▶ _THE EXERCISE_
Rewrite the lines below from the line with "Image resolution: width=808" through the last line, requests included, shifting every coordinate in the answers by -145. Leave the pictures out.

━━━ DATA SHOWN

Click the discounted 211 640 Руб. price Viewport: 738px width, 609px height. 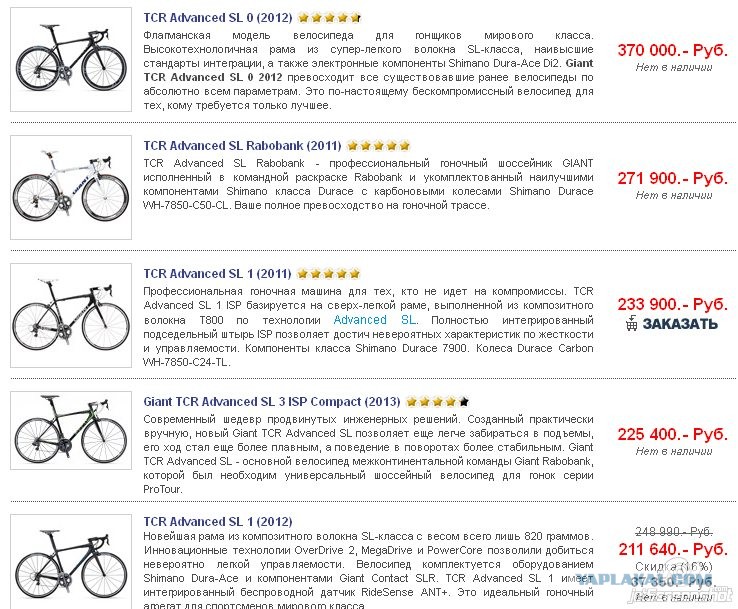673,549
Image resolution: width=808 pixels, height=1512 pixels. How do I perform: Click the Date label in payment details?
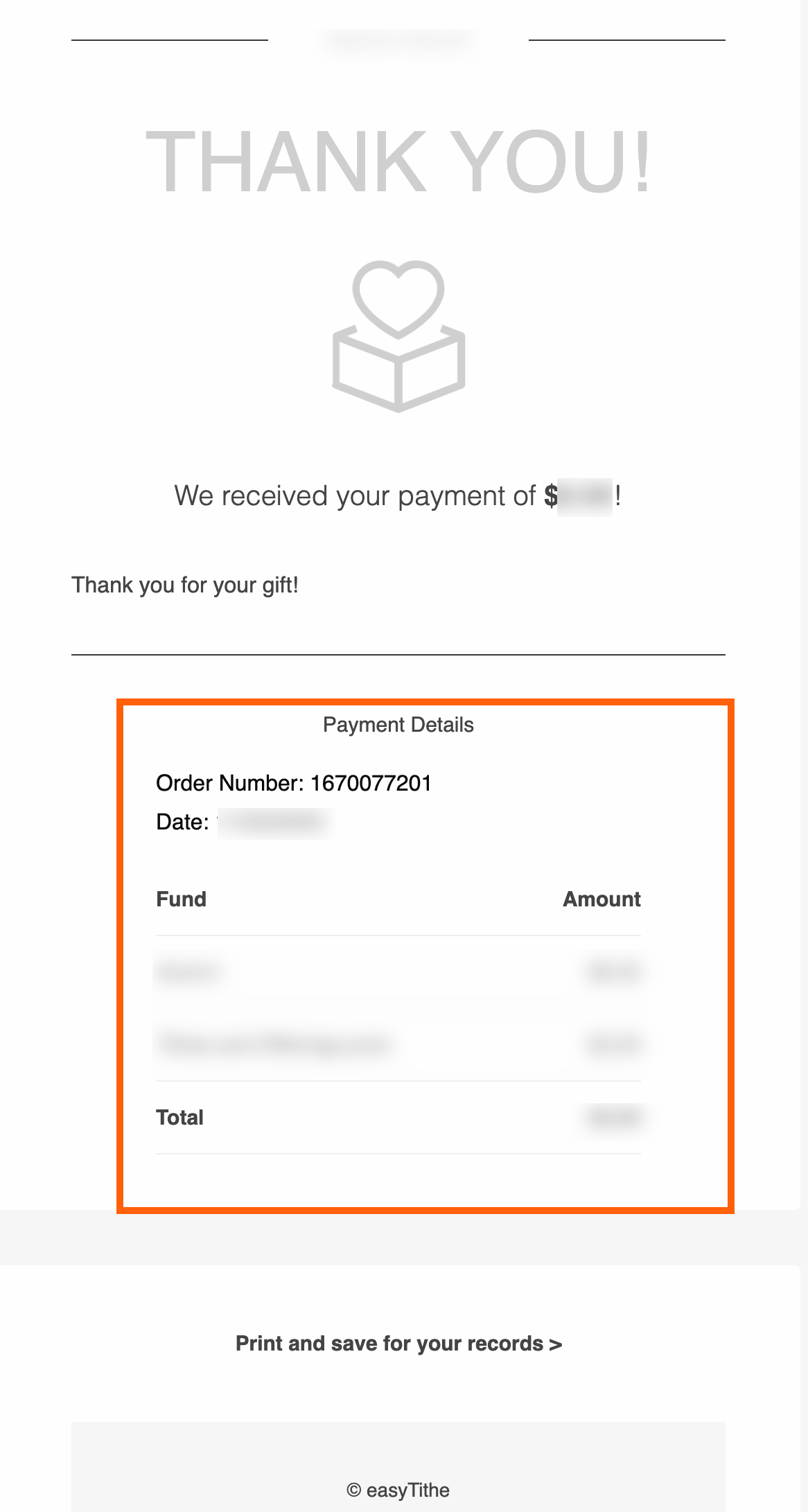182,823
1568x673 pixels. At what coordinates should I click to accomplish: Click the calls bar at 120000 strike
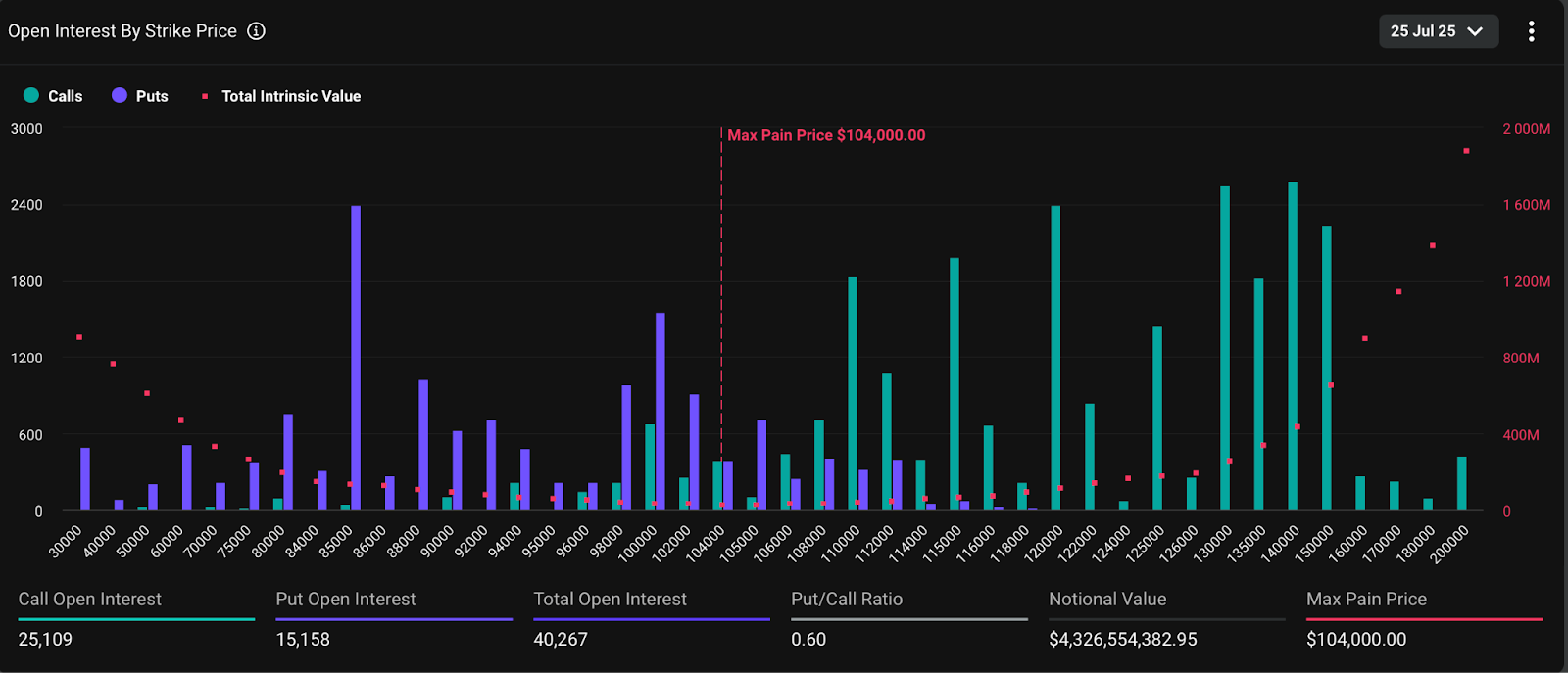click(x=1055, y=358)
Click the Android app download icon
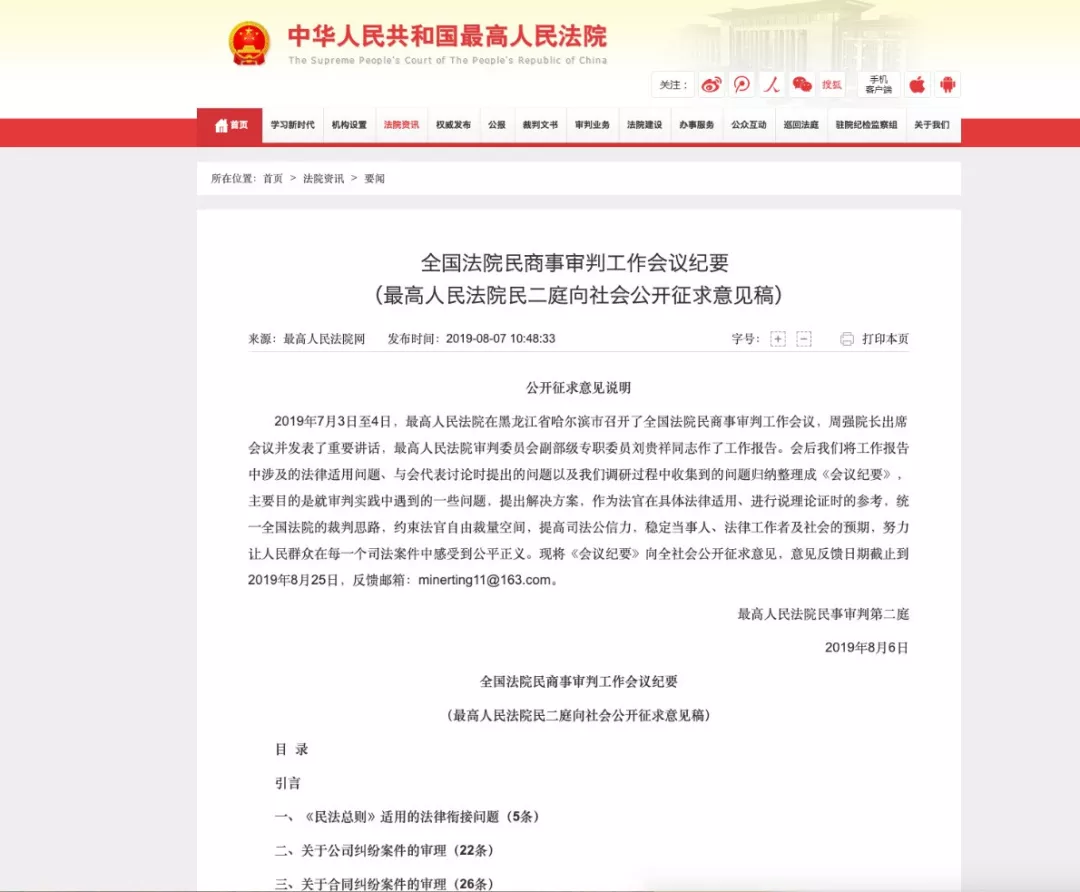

━━━━━━

▶ _OUTPUT FOR THIS TASK_
Image resolution: width=808 pixels, height=1512 pixels. How do I perform: Click the Date label in payment details?
37,678
1568x673 pixels. At what coordinates should I click to accomplish: Click the calls bar at 120000 strike
click(x=910, y=213)
Click the Android app download icon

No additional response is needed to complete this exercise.